Evaluation of an external foam column for in situ product removal in aerated surfactin production processes
(2023) Treinen, Chantal; Claassen, Linda; Hoffmann, Mareen; Lilge, Lars; Henkel, Marius; Hausmann, Rudolf
In Bacillus fermentation processes, severe foam formation may occur in aerated bioreactor systems caused by surface-active lipopeptides. Although they represent interesting compounds for industrial biotechnology, their property of foaming excessively during aeration may pose challenges for bioproduction. One option to turn this obstacle into an advantage is to apply foam fractionation and thus realize in situ product removal as an initial downstream step. Here we present and evaluate a method for integrated foam fractionation. A special feature of this setup is the external foam column that operates separately in terms of, e.g., aeration rates from the bioreactor system and allows recycling of cells and media. This provides additional control points in contrast to an internal foam column or a foam trap. To demonstrate the applicability of this method, the foam column was exemplarily operated during an aerated batch process using the surfactin-producing Bacillus subtilis strain JABs24. It was also investigated how the presence of lipopeptides and bacterial cells affected functionality. As expected, the major foam formation resulted in fermentation difficulties during aerated processes, partially resulting in reactor overflow. However, an overall robust performance of the foam fractionation could be demonstrated. A maximum surfactin concentration of 7.7 g/L in the foamate and enrichments of up to 4 were achieved. It was further observed that high lipopeptide enrichments were associated with low sampling flow rates of the foamate. This relation could be influenced by changing the operating parameters of the foam column. With the methodology presented here, an enrichment of biosurfactants with simultaneous retention of the production cells was possible. Since both process aeration and foam fractionation can be individually controlled and designed, this method offers the prospect of being transferred beyond aerated batch processes.

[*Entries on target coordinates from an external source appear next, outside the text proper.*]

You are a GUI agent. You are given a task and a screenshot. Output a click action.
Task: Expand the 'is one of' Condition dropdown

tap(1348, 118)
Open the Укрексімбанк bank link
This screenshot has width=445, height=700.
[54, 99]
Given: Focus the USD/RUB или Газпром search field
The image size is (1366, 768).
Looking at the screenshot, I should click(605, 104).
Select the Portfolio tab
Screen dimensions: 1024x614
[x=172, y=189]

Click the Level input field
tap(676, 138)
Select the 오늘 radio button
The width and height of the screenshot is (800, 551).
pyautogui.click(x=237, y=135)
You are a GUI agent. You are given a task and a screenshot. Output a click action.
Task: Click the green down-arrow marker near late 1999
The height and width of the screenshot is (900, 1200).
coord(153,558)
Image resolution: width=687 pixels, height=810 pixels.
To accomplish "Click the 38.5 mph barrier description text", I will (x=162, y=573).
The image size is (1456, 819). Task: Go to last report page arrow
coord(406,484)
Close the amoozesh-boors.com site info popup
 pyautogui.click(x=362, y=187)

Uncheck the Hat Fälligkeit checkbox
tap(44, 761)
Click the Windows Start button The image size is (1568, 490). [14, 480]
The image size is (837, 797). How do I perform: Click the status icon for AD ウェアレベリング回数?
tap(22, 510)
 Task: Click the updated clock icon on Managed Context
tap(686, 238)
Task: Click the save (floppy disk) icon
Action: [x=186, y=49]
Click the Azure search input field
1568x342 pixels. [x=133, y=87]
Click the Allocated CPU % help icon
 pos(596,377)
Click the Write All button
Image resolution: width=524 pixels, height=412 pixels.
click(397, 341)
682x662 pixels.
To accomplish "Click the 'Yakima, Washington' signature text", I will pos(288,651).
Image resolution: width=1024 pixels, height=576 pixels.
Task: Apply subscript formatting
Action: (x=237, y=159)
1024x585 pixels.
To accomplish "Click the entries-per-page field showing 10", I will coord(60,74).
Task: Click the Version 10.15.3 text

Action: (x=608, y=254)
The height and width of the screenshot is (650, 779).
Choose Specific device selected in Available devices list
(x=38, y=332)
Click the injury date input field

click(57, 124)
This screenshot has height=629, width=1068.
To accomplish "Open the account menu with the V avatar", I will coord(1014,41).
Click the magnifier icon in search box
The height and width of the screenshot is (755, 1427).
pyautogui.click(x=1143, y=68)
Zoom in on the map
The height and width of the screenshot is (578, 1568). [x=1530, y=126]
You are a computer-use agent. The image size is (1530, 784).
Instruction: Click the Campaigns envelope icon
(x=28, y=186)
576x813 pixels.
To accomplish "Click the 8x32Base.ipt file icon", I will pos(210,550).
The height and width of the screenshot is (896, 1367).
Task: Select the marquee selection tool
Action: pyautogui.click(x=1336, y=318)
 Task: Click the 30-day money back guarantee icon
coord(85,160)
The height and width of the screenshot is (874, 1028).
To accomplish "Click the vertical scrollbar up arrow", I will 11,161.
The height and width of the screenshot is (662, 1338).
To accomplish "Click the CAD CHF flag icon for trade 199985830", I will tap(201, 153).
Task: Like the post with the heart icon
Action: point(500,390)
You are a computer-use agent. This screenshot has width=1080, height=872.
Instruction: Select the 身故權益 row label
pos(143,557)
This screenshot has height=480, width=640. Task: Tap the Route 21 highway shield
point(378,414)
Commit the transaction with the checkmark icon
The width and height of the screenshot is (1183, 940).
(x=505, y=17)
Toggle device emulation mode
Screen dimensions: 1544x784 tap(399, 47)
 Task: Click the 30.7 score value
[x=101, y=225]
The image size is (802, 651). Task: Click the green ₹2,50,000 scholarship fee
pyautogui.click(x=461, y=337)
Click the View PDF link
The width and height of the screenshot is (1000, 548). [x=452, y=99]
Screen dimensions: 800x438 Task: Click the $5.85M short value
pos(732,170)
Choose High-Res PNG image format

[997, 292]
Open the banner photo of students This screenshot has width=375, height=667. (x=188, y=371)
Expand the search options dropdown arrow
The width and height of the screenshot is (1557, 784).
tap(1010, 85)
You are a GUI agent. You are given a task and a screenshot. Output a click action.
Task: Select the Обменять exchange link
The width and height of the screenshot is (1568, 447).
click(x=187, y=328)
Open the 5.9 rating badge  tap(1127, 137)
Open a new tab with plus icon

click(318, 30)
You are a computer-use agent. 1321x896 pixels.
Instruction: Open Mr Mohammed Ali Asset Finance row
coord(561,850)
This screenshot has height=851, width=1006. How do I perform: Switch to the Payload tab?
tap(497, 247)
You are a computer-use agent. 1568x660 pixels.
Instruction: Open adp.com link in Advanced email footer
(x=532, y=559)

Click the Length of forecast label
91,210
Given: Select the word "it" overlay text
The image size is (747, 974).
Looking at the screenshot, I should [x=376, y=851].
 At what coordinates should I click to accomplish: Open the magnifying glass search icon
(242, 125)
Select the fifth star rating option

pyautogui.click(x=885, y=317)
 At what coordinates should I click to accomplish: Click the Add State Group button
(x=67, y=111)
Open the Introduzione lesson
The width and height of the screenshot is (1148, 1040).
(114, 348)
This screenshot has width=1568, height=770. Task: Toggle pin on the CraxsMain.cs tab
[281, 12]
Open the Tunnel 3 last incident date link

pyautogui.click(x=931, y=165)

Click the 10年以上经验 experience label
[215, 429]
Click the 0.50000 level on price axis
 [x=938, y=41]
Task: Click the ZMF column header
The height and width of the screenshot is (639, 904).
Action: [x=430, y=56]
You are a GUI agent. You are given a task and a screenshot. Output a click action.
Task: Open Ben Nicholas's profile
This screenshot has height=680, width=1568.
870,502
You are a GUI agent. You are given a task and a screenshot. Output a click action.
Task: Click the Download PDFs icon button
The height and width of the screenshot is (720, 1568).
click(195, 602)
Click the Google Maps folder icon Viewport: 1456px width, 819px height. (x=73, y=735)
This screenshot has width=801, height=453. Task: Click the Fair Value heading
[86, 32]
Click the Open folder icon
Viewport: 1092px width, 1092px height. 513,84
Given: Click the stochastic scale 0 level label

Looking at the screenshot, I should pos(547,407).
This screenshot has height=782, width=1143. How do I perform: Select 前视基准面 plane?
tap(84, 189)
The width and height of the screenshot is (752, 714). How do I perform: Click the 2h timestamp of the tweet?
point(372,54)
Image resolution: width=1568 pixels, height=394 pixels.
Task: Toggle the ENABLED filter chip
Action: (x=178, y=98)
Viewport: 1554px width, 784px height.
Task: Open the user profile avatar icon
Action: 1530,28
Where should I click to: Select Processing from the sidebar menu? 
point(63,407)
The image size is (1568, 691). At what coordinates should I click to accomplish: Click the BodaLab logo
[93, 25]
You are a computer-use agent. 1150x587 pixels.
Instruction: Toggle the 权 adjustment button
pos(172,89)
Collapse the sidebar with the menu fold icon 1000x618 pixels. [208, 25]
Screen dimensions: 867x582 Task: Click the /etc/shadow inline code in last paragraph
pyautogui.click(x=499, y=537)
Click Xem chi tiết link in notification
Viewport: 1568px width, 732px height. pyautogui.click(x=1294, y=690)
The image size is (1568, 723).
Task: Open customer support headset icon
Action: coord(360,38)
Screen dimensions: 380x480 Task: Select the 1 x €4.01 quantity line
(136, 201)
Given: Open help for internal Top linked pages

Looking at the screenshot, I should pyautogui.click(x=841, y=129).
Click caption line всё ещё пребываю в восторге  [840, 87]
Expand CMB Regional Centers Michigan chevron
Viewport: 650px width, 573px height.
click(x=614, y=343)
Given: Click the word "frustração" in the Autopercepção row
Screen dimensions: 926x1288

Evaluation of an oxygen‐dependent self‐inducible surfactin synthesis in B. subtilis by substitution of native promoter PsrfA by anaerobically active PnarG and PnasD
(2021) Hoffmann, Mareen; Braig, Alina; Fernandez Cano Luna, Diana Stephanie; Rief, Katharina; Becker, Philipp; Treinen, Chantal; Klausmann, Peter; Morabbi Heravi, Kambiz; Henkel, Marius; Lilge, Lars; Hausmann, Rudolf
A novel approach targeting self-inducible surfactin synthesis under oxygen-limited conditions is presented. Because both the nitrate (NarGHI) and nitrite (NasDE) reductase are highly expressed during anaerobic growth of B. subtilis, the native promoter PsrfA of the surfactin operon in strain B. subtilis JABs24 was replaced by promoters PnarG and PnasD to induce surfactin synthesis anaerobically. Shake flask cultivations with varying oxygen availabilities indicated no significant differences in native PsrfA expression. As hypothesized, activity of PnarG and PnasD increased with lower oxygen levels and surfactin was not produced by PsrfA::PnarG as well as PsrfA::PnasD mutant strains under conditions with highest oxygen availability. PnarG showed expressions similar to PsrfA at lowest oxygen availability, while maximum value of PnasD was more than 5.5-fold higher. Although the promoter exchange PsrfA::PnarG resulted in a decreased surfactin titer at lowest oxygen availability, the strain carrying PsrfA::PnasD reached a 1.4-fold increased surfactin concentration with 696 mg/L and revealed an exceptional high overall YP/X of 1.007 g/g. This value also surpassed the YP/X of the reference strain JABs24 at highest and moderate oxygen availability. Bioreactor cultivations illustrated that significant cell lysis occurred when the process of “anaerobization” was performed too fast. However, processes with a constantly low agitation and aeration rate showed promising potential for process improvement, especially by employing the strain carrying PsrfA::PnasD promoter exchange. Additionally, replacement of other native promoters by nitrite reductase promoter PnasD represents a promising tool for anaerobic-inducible bioprocesses in Bacillus.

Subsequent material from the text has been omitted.